# 2012 F150 ECOBOOST Electronic Steering Issues



## OptimumSolution (Mar 29, 2016)

Hello everyone. I'm new to this site.

I currently have a 2012 F150 FX4 Ecoboost. I was looking to get a plow for it but many people are saying that I shouldn't because of some Electrical steering issues that Ford has. I contacted several Ford Dealer ships and they just said that it was because of the weight and didn't know anything about any electrical issues. and then I contacted Ford Customer Service and they did not know anything either.

has anyone heard of ant issues or point me in the right direction? Does anyone recommend an specific plows that would work with my F150?
Thank you in advance.


----------



## Whiffyspark (Dec 23, 2009)

Snoway has a fit for you


----------



## 1olddogtwo (Aug 6, 2007)

I just put a Western Mid-weight for the season. Its a 2015 with 5.0. No problem. I'm pretty sure that has electric steering


----------



## framer1901 (Dec 18, 2005)

I think I remember back in the day the excuse being that the charging system couldn't handle plow and steering at same time over time......

Weight of plow is an "issue" for any truck. Don't really mean that but sorta


----------



## OptimumSolution (Mar 29, 2016)

Ok. Great information guys. I appreciate it. I'll do a little more digging. The Snoway plow looks nice but definitely more expensive then the others.


----------



## 1olddogtwo (Aug 6, 2007)

Western HTS


----------



## Whiffyspark (Dec 23, 2009)

Basher said something about them being one of the only ones actually approved. That may have changed


----------



## RIRAM2500HD (May 6, 2015)

Check into Boss . I think they have a plow just for this truck!


----------

**DATA LINES**

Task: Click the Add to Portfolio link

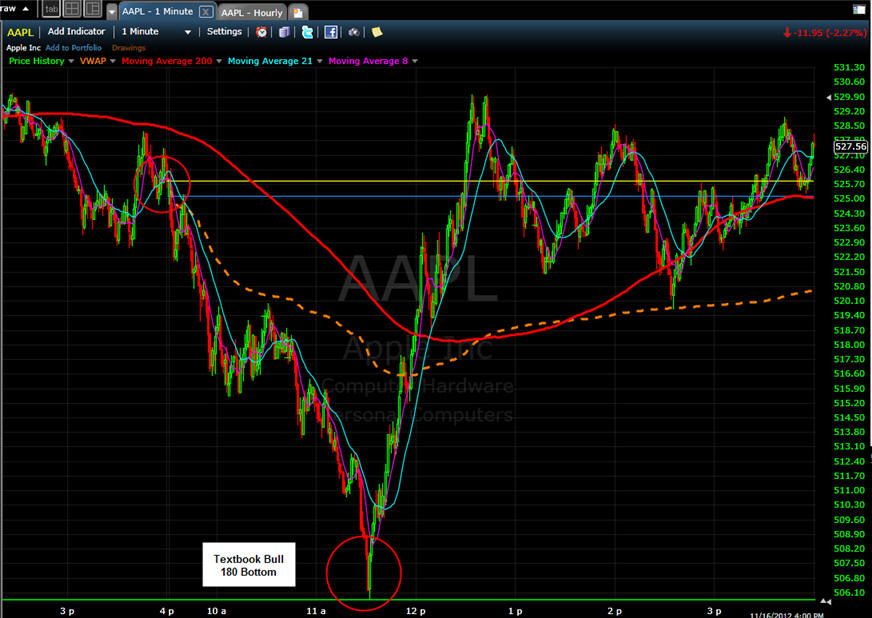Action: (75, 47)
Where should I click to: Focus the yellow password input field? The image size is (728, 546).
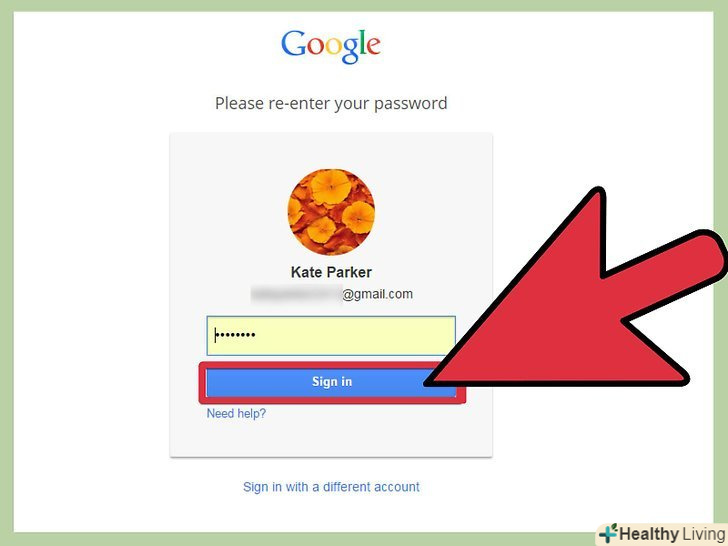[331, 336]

**TASK LIST**
a) In the F150 steering thread, what truck did 1olddogtwo fit with a Western Mid-weight plow for the season?
b) Reproduce the passage of the F150 steering thread starting with "I currently have" and going on through "with my F150?".
The listing has no connection to the F150 steering thread.

**SOLUTIONS FOR EACH TASK**
a) A 2015 with the 5.0 engine.

b)
I currently have a 2012 F150 FX4 Ecoboost. I was looking to get a plow for it but many people are saying that I shouldn't because of some Electrical steering issues that Ford has. I contacted several Ford Dealer ships and they just said that it was because of the weight and didn't know anything about any electrical issues. and then I contacted Ford Customer Service and they did not know anything either.

has anyone heard of ant issues or point me in the right direction? Does anyone recommend an specific plows that would work with my F150?